We invest in employee development through programs such as learning tools and educational stipends and encourage engagement. Shifts in labor markets, such as moves toward or away from remote or hybrid work, may affect retention. Integration of acquired businesses or sunsetting brands can also impact culture and morale, potentially leading to unforeseen attrition.

We believe our success depends on the continued service of our executive officers, including Joe Mansueto, our executive chairman, and Kunal Kapoor, our chief executive officer, as well as senior leaders and other key employees. Their experience and expertise make them attractive to competitors and early-stage companies that can offer significant financial incentives. Loss of these leaders, or inadequate succession planning, or loss of key employees could pose substantial challenges, including loss of potential or existing clients, and adversely affect our operating results and financial condition.

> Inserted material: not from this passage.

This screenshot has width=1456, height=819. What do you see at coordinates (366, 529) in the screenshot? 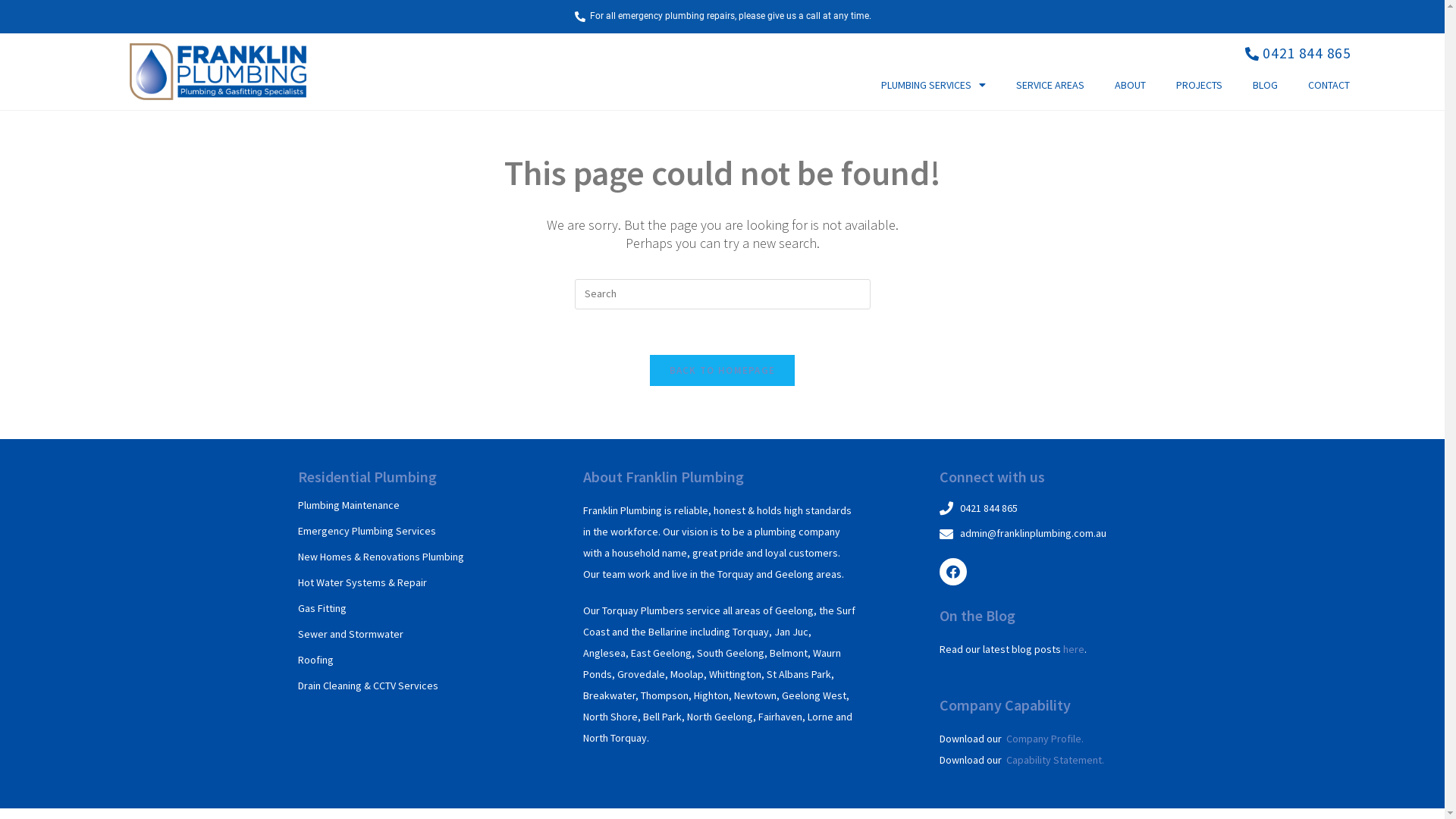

Our operations are dependent on third-party service providers.

We rely on certain external sources for data and research, including securities exchanges, fund companies, issuers, and other providers, as well as third-party data for many of our products. Certain data feeds create sole-source dependency, and any service degradation could harm our products and expose us to downstream risk. External data may contain errors, affecting product accuracy and customer confidence. Our innovation depends on vendor products, including data, software, and services. Some offerings require ongoing updates and access to historical data. Many vendors are also competitors, and termination of agreements, changes in terms, or restrictions on data use relating to such vendors could materially harm our business.

We use AI technologies from third parties, including AI product engines and open-source software. If we are unable to maintain rights to use these AI technologies on commercially reasonable terms, or if third-party suppliers discontinue or materially change their offerings, we may be forced to acquire or develop alternate AI technologies. Such changes could be difficult and costly to implement, may limit or delay our ability to provide competitive offerings, and could significantly increase our costs. Additionally, reliance on third-party AI suppliers may create switching challenges due to integration complexity, proprietary dependencies, and retraining requirements. Moreover, the risks described above with respect to our own AI systems—including the possibility that such systems generate inaccurate, misleading, biased, or discriminatory content that could harm our reputation and expose us to liability—would similarly apply to AI technologies supplied by thirdparty vendors and could materially harm us if they occur.

We rely on numerous third-party service providers, including for contract labor, SaaS, and data backup facilities. Failure by a provider could disrupt our ability to deliver products and services and require significant costs to internalize functions or find adequate alternatives. For limited products and regions, we are subject to vendor oversight regulations, such as the EU’s Digital Operational Resilience Act, which increases compliance obligations and costs. Inadequate due diligence relating to or oversight of third parties, such as failing to detect conflicts of interest, fraud, data breaches, cyberattacks, or legal noncompliance, could result in financial loss, regulatory sanctions, or reputational harm.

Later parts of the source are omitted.